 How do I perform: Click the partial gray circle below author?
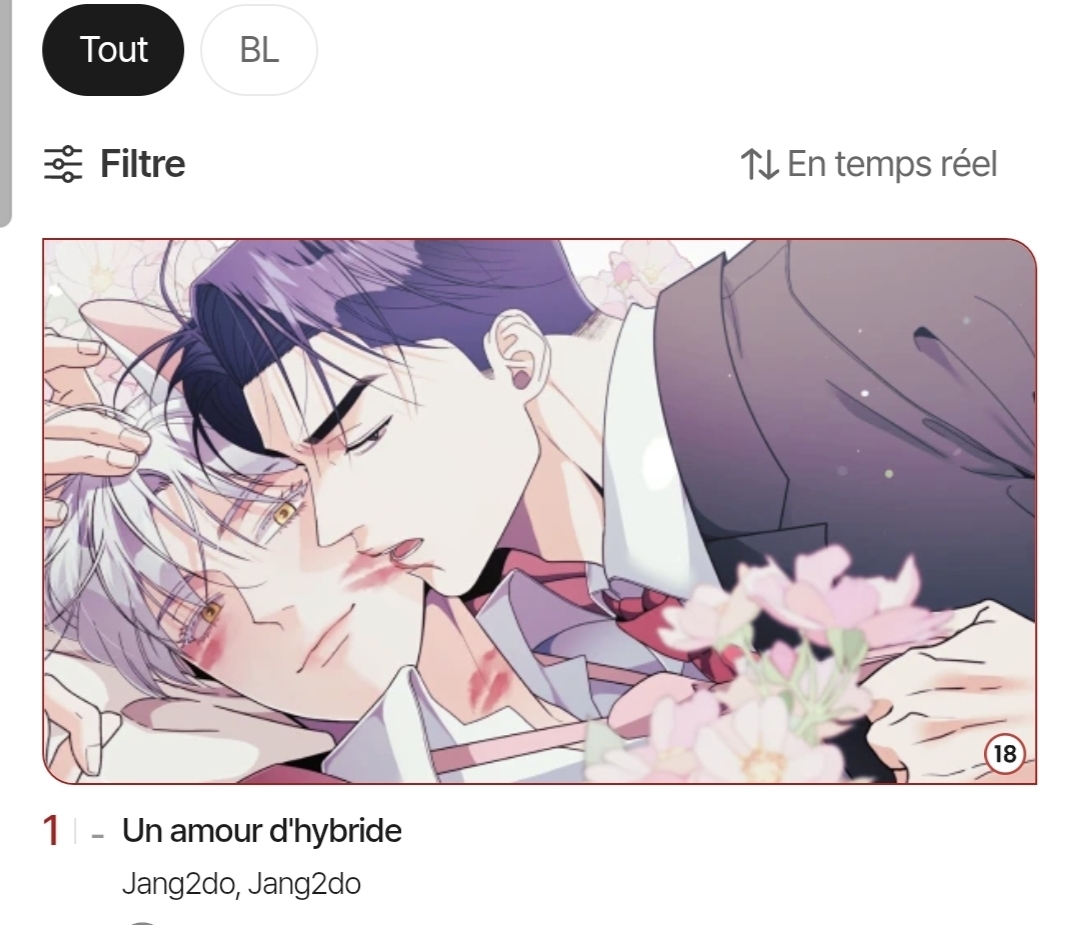[x=141, y=922]
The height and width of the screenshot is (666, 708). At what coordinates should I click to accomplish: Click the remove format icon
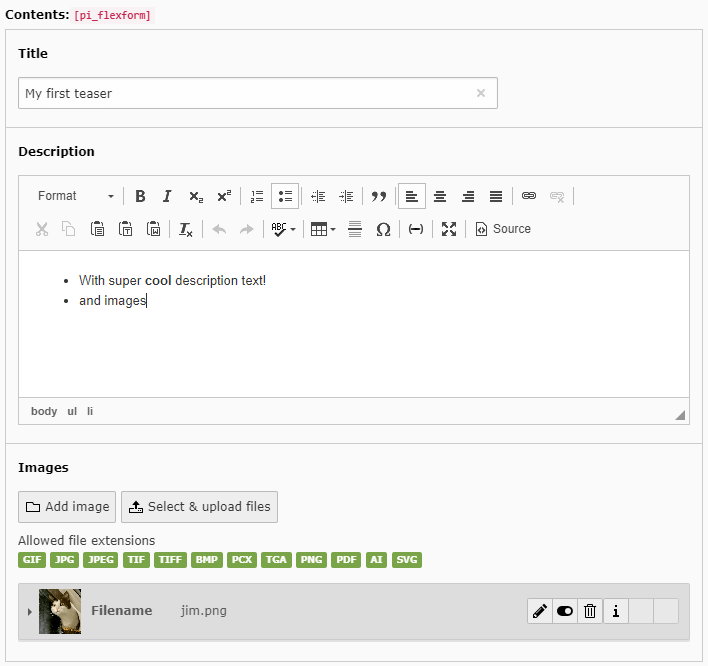186,229
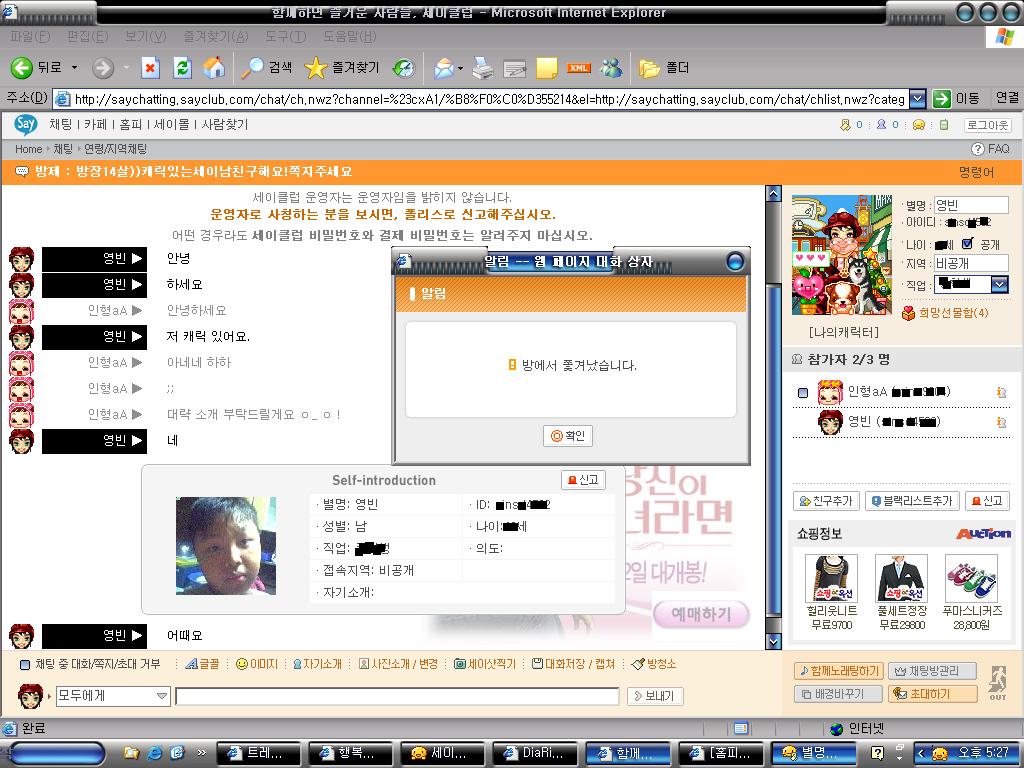The height and width of the screenshot is (768, 1024).
Task: Open the 모두에게 recipient dropdown
Action: click(x=161, y=696)
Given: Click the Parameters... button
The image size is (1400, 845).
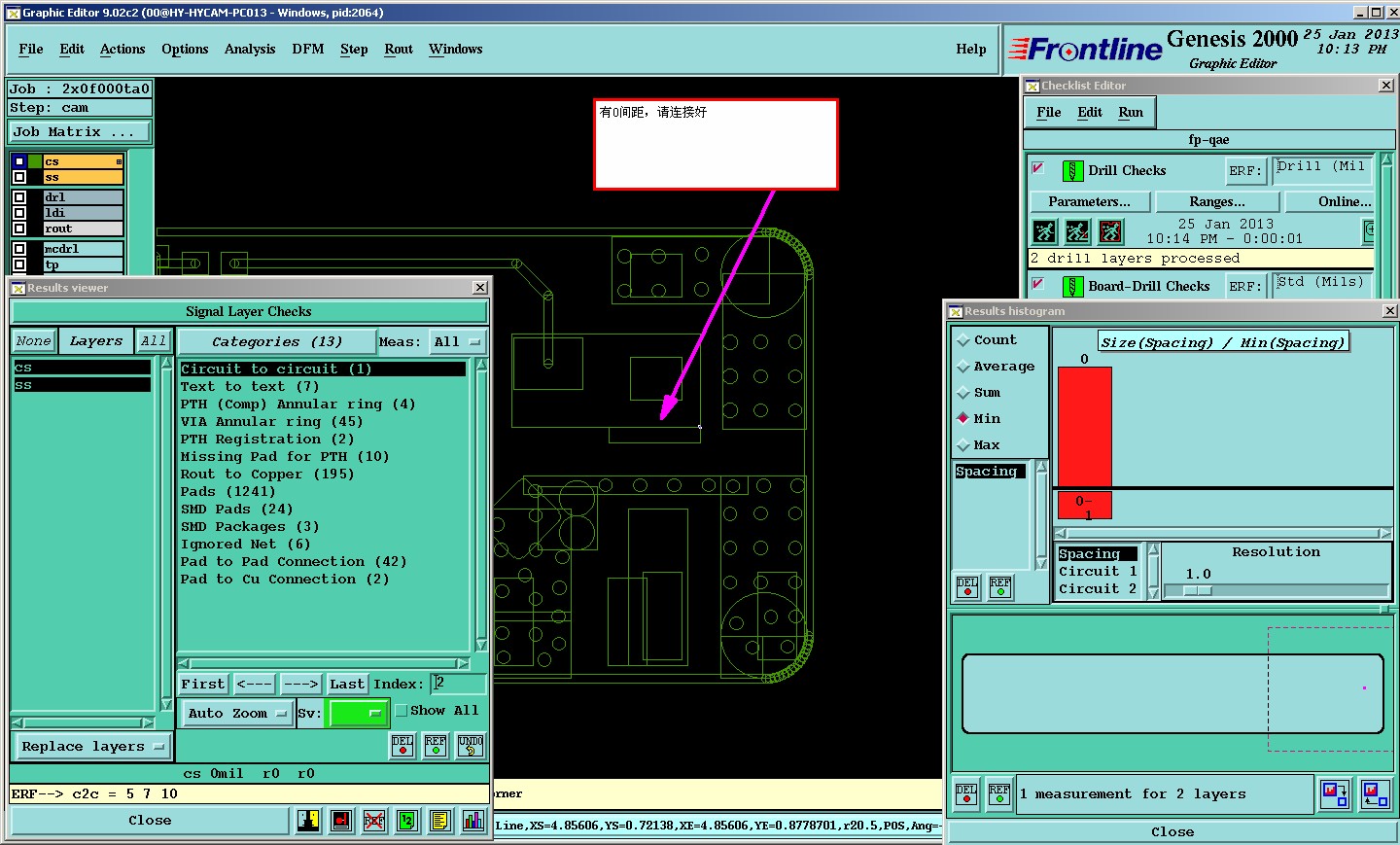Looking at the screenshot, I should pos(1089,201).
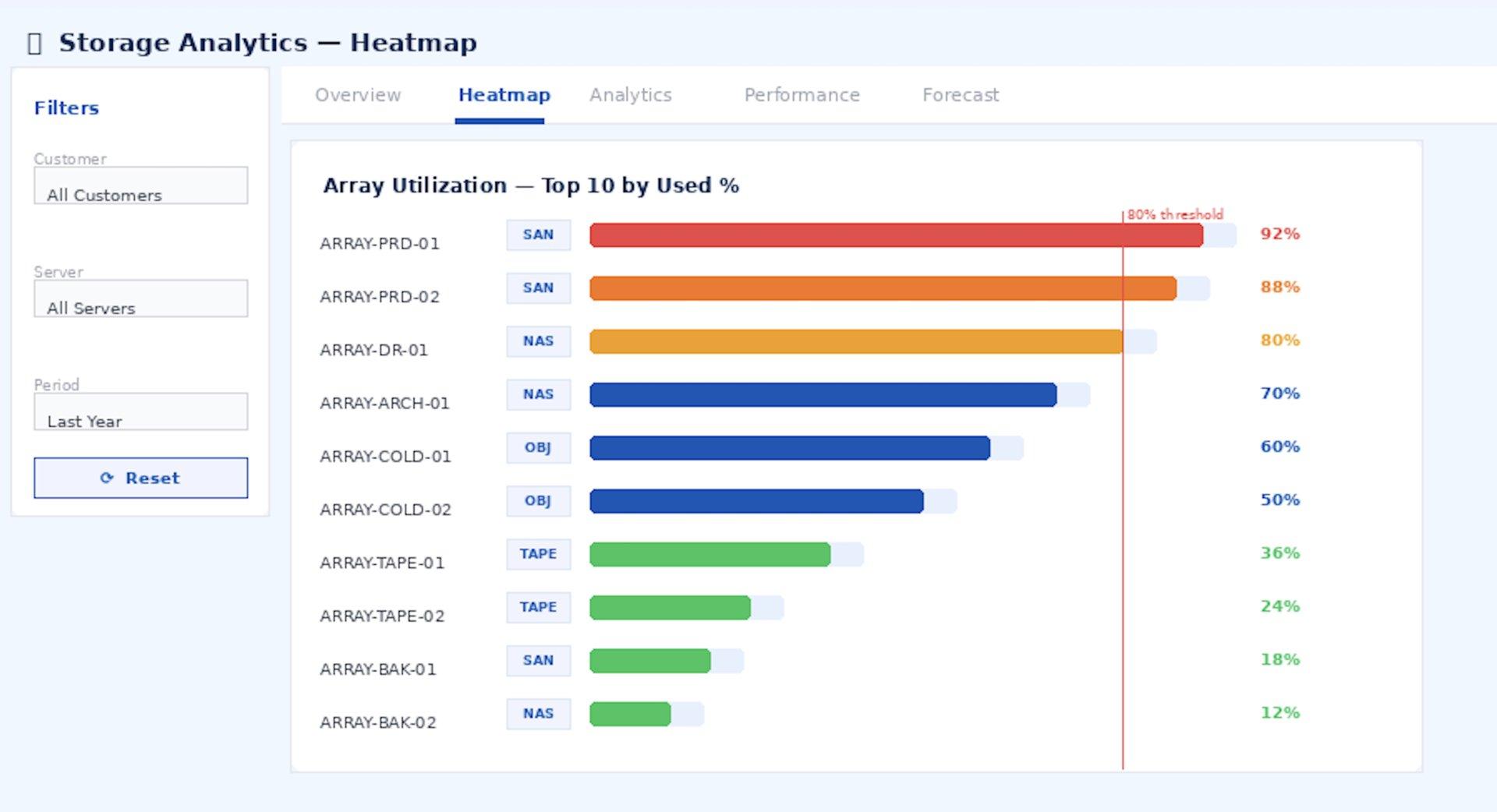Click the ARRAY-ARCH-01 row label
Viewport: 1497px width, 812px height.
[x=384, y=403]
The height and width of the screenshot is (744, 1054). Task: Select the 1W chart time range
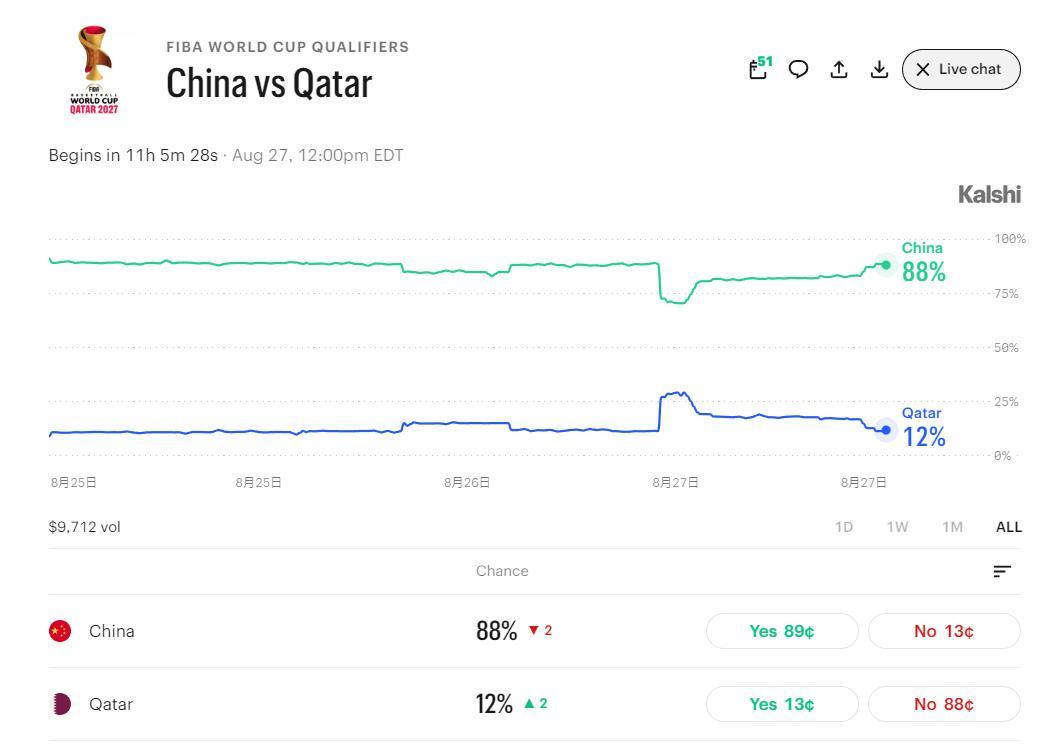897,527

◆ AIM OF THE TASK: Your answer must be the exact lines of the records from the first one through the line containing "Given: Click the Parameters... button", with no pictures in it.

◆ ANSWER FOR THE TASK:
 How do I perform: Click the partial gray circle below author?
[x=141, y=922]
The height and width of the screenshot is (666, 708). At what coordinates should I click to accomplish: Click the remove format icon
186,229
The height and width of the screenshot is (768, 1024).
Task: Open the 모두에게 recipient dropdown
Action: click(x=161, y=696)
Given: Click the Parameters... button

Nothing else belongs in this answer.